PASSAGE FOR REVIEW:
-- Opening Marker --
Read alignment - advanced

Learning outcomes

After having completed this chapter you will be able to:

Use samtools to mark duplicates from an alignment file
Use samtools to add readgroups to an alignment file
Use a for loop in bash to perform the same operation on a range of files
Use samtools in a pipe to efficiently do multiple operations on an alignment file in a single command

Material

samtools documentation

Exercises

1. Adding readgroups

During several steps of variant calling gatk uses read group information. For each read, this gives information on the sequencing platform, the library, the lane and of course the sample. Have a look at the description of the different levels of read group information gatk uses here.

Exercise: The documentation mentions several read group fields that are used by gatk. Have a look at the fastq header. Does that give you the information that is required? Do we have that information for our sample? Can you specify it for our sample?

Hint

You can have a look at the first few entries in the fastq file with:

zcat mother_R1.fastq.gz | head

Answer

Most of the information you should now based on the experimental design, the rest you can find in the fastq header:

PL: the platform. Should be quite obvious; you usually you have this information. For us, this would be ILLUMINA
SM: the sample. All alignments that have reads coming from the same individual should have the same identifier in this field. For us, this would be mother.
LB: library identifier. Molecular duplicates only exist within a library. If a single library was sequenced on multiple lanes, it is important to track this information. In our case, we have sequenced only one library, so you can specify it with e.g. lib1.
PU: platform unit. This field is used to identify the sequencing lane. The documentation tells us we should specify it as [FLOWCELL].[LANE].[SAMPLE BARCODE]. The header of the first entry in our fastq file looks like this: @H0164ALXX140820:2:1101:2136:40460/1. Where the flowcell ID is H0164 and the lane 2. This formatting is specific to Broad Genomic Services pipelines, and not very common nowadays. Here the sample barcode is added to the flowcell ID, and is therefore specified as ALXX140820. We can therefore specify it with H0164.2.ALXX140820.
ID: read group id. If you don’t have specific information on the flowcell and lane (specified with PU), you can use this field to specify a unique unit that is used for e.g. base quality score recalibration. This often a combination of a flow cell identifier and a lane. In our case this could be H0164.2

Note

More modern output of an Illumina sequencer looks e.g. like this (example on Wikipedia):

@EAS139:136:FC706VJ:2:2104:15343:197393 1:Y:18:ATCACG

Here, e.g. the PU field would be FC706VJ.2.ATCACG

Exercise: Have a look at the documentation of AddOrReplaceReadGroups. Specify the required arguments, and run the command.
-- Closing Marker --
DATASET EXTRACT:
-- Opening Marker --
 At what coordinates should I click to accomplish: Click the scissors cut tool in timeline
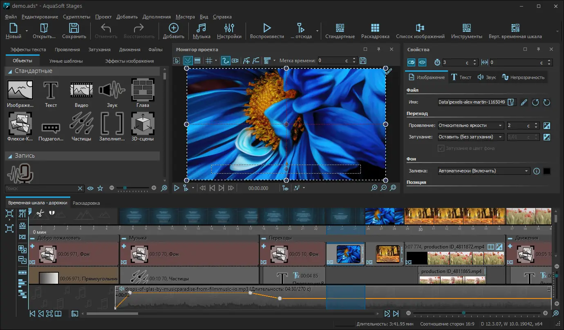tap(40, 213)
-- Closing Marker --
YOUR TASKS:
1. Pull out the passage of the read alignment chapter that opens with the words containing "Here, e.g. the" and closes with "run the command.".
2. List every read group field abbreviation that the Answer section of the read alignment chapter explains.
3. Carry on the read alignment chapter from where it stops.
You won't need the lines for any of this.

ACTIVITY ANSWERS:
1.
Here, e.g. the PU field would be FC706VJ.2.ATCACG

Exercise: Have a look at the documentation of AddOrReplaceReadGroups. Specify the required arguments, and run the command.

2. PL, SM, LB, PU, ID

3.
Answer

We can use the answers of the previous exercise, and use them in the command:

gatk AddOrReplaceReadGroups \
--INPUT alignment/mother.bam \
--OUTPUT alignment/mother.rg.bam \
--RGLB lib1 \
--RGPU H0164.2.ALXX140820 \
--RGPL ILLUMINA \
--RGSM mother \
--RGID H0164.2

Exercise: Compare the header and first alignments of mother.bam and mother.rg.bam. Notice any differences?

Hint

You can view the header with

samtools view -H <alignment.bam>

And the first few alignments with

samtools view <alignment.bam> | head

Answer

Compared to the header of mother.markdup.bam, the header of mother.markdup.rg.bam contains an extra line starting with @RG:

@RG     ID:H0164.2      LB:lib1 PL:ILLUMINA     SM:mother       PU:H0164.2.ALXX140820

In the alignment records, a tag was added at the very end of each line: RG:Z:H0164.2. Note that all fields (LB, PU, etc.) are related to ID. So for each read only ID is specified and all other fields can be deducted from that.

2. Mark duplicates

Now that we have specified read groups, we can mark the duplicates with gatk MarkDuplicates.

Exercise: Have a look at the documentation, and run gatk MarkDuplicates with the three required arguments.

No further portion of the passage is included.